─── Task input
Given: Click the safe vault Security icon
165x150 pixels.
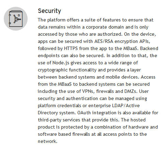Looking at the screenshot, I should tap(16, 19).
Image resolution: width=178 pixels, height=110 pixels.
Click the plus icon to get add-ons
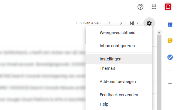pos(170,83)
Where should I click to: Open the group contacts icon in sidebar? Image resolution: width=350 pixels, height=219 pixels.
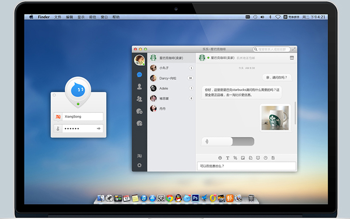click(139, 99)
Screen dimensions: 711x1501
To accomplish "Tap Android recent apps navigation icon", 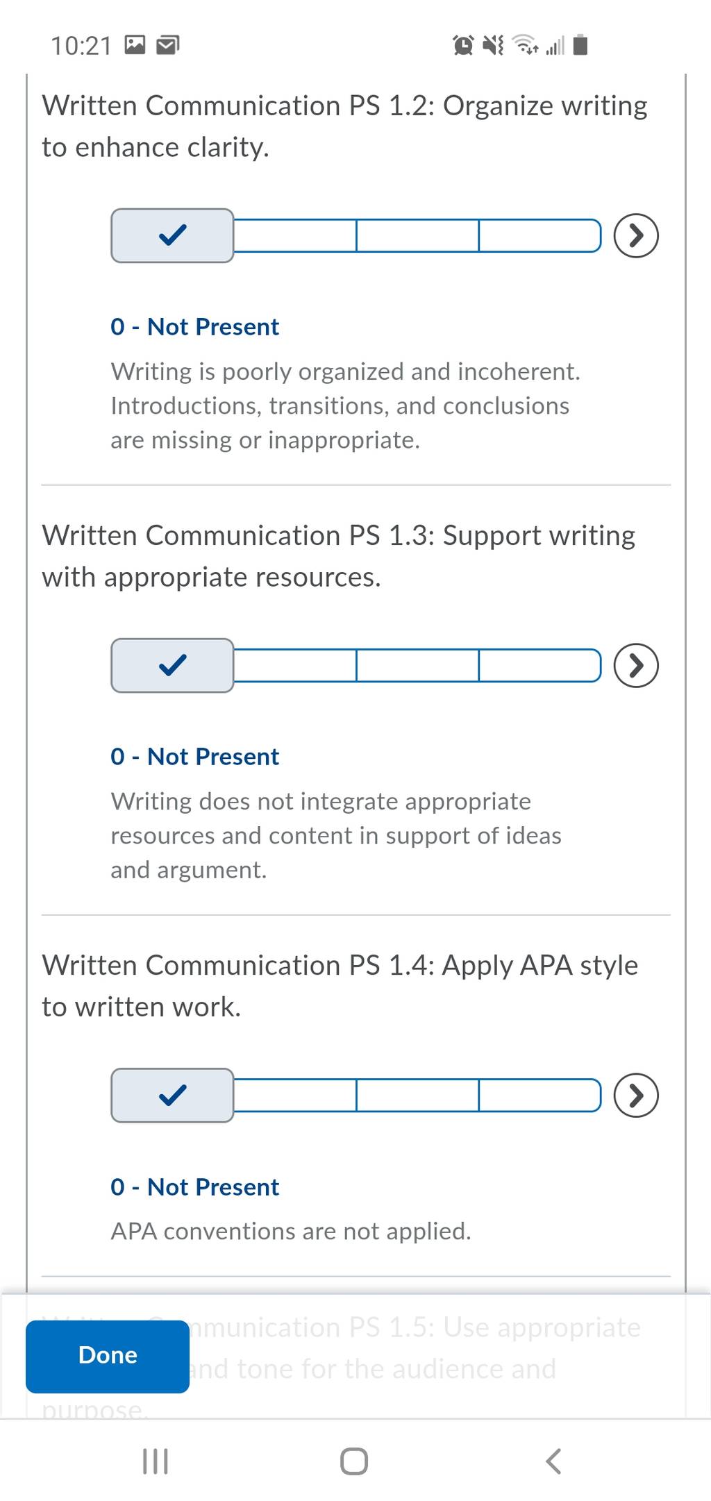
──────
• [Exercise directions] From the line that contains "165x150 pixels." to the last line of the data above, inclusive, transcribe every line exactly and only those lines, omitting pictures.

• [Written response]
165x150 pixels.
Looking at the screenshot, I should tap(16, 19).
Image resolution: width=178 pixels, height=110 pixels.
Click the plus icon to get add-ons
pos(170,83)
Where should I click to: Open the group contacts icon in sidebar? Image resolution: width=350 pixels, height=219 pixels.
click(139, 99)
Screen dimensions: 711x1501
To accomplish "Tap Android recent apps navigation icon", 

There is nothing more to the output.